Ein Wort, das ich tatsächlich hüte wie einen Schatz, ist Muschdr, schwäbisch für Muster. Meine Oma verwendete es als Kosenamen für mich und meine Schwester, seit ich denken kann. Ich kenne sonst niemanden, der den Begriff auf diese Weise gebraucht. Seit ein paar Jahren sagt sie es nicht mehr. Vielleicht hat sie das Wort wie auch andere Dinge vergessen. Oder ich bin jetzt zu groß für dieses verbale Streicheln. Trotzdem klingt immer wieder in meinem Kopf nach, wie sie es trocken und gleichzeitig liebevoll ausspricht.
Ich habe noch niemanden gefunden, dem ich den Schatz weitergeben möchte. Ich werde ihn wohl für meine Enkelkinder aufbewahren.
Andrea Sigg, Winterstettendorf, Baden-Württemberg
Das Wort Schulmeister zeigt einen entscheidenden Wandel unserer Bildungskultur. Früher war der Schulmeister oft die einzige Lehrkraft einer einklassigen Dorfschule. Er unterrichtete alles von Religion über Lesen und Schreiben bis Rechnen. Ich erinnere mich noch gut an Paukstunden, in denen wir gebetsmühlenartig leierten: »Seechs mal seechs ist seechsunddreißig…« Manchem mag auch das Lied im Gedächtnis geblieben sein, das auf die lange Zeit unzureichende Bezahlung der Lehrkräfte hinwies: »Was er nicht isst, das packt er ein, das arme Dorfschulmeisterlein«. Inzwischen haben sich Didaktik wie auch Bezahlung verbessert, und wenn heute jemand von »schulmeisterlichem Verhalten« spricht, dann handelt es sich in der Regel um eine unerwünschte Belehrung.

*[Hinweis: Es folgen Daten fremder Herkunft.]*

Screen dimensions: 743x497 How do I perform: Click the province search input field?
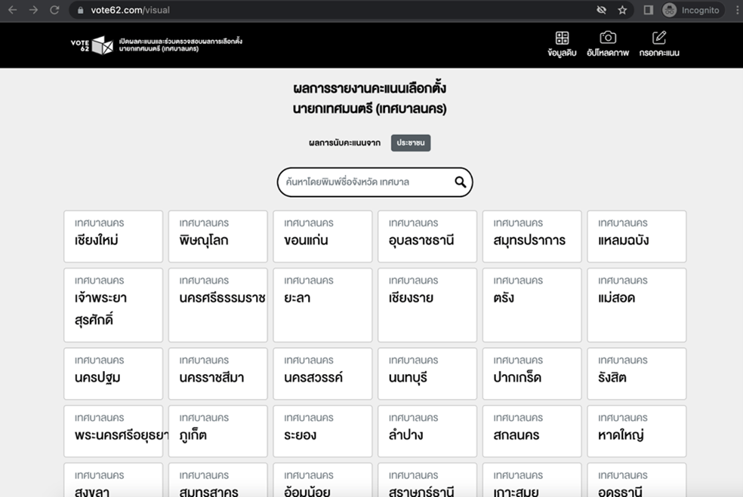point(366,182)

Eine Zeit lang habe ich selbst geprägte Wörter verschenkt, aber zu viele davon blieben liegen, wenn man sich trennte. Wahrscheinlich missfiel die Präzisierung. Hier nun eine meiner ältesten Schöpfungen für Ihren Wortschatz: Statt das abgenutzte Wort »Gutmensch« oder gar »Moralapostel« für Menschen zu verwenden, die anderen durch ihre moralische Vorbildlichkeit auf die Nerven gehen, spreche ich in diesem Zusammenhang gern von Humanitätern.
Neulich sagte eine Freundin über die Geburtsvorbereitungen eines gemeinsamen Bekannten »Der hat wieder ein Gewese gemacht!« Ein Gewese? Im Internet fand ich folgende Erklärung: »Das umgangssprachliche, oft abwertend gebrauchte Wort bezeichnet ein auffallendes Verhalten oder Gebaren und bedeutet, einer Person oder Sache übertrieben große Bedeutung beizumessen.« Stimmt, sie hatte es getroffen!

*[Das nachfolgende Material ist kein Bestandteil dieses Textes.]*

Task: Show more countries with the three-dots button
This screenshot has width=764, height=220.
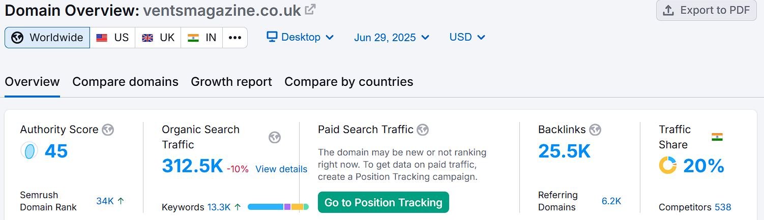Action: pyautogui.click(x=235, y=38)
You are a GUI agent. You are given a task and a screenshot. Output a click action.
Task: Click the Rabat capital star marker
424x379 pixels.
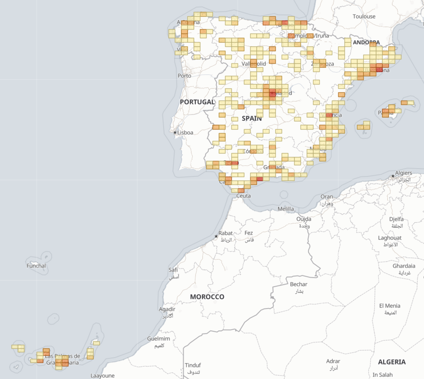pyautogui.click(x=216, y=236)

Mein Wort-Schatz ist mir in einem Hörbuch von Siri Hustvedt begegnet, der Begriff lautet: Hirnscherben. In der Geschichte geht es um eine Frau, die von einem Schicksalsschlag aus der Bahn geworfen wird. Rückblickend beschreibt sie das Durcheinander in ihrem Kopf, die unsortierten Gedanken mit just diesem Begriff »Hirnscherben«. Ein treffendes, ein in den Ohren klirrendes Wort, wie ich finde, für die bedrückende Empfindung, keinen klaren Gedanken fassen zu können.

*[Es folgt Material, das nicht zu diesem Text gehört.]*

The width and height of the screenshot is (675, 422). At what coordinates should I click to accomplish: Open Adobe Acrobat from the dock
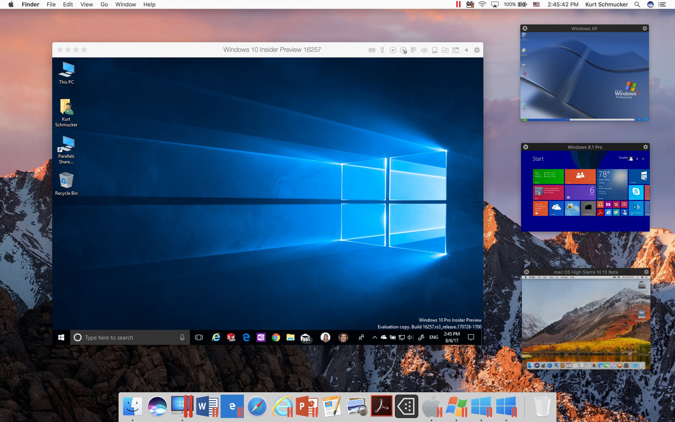381,406
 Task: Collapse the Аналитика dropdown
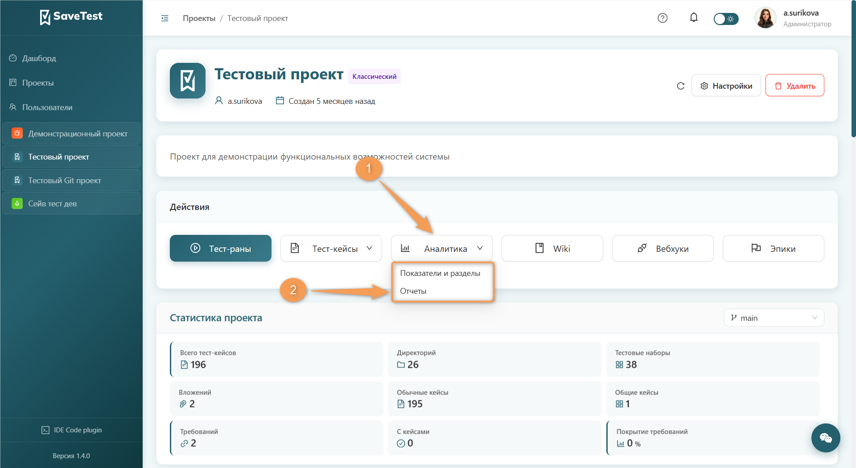click(441, 248)
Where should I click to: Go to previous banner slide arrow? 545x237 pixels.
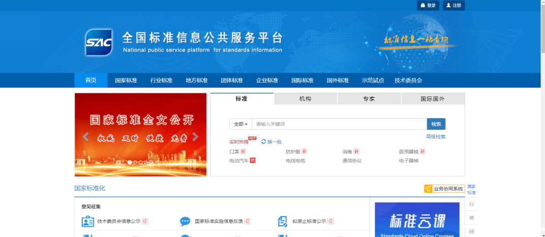(86, 137)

Es steht jedoch auch für viele fragile Gedanken, Bilder und Worte, die es wieder zusammenzusetzen gilt. Und vielleicht trauen wir uns sogar und fegen in der einen oder anderen Situation die Scherben einfach weg und machen den Weg frei für etwas Neues.
Immer wieder höre ich ältere Menschen darüber jammern, dass früher alles besser gewesen sei. Diese Vergangenheitsbeseelten leben häufig im Saft der Erinnerungen. Man möchte ihnen zurufen: Nutzt die Energie für das »Heute« und wehrt euch gegen Unrecht!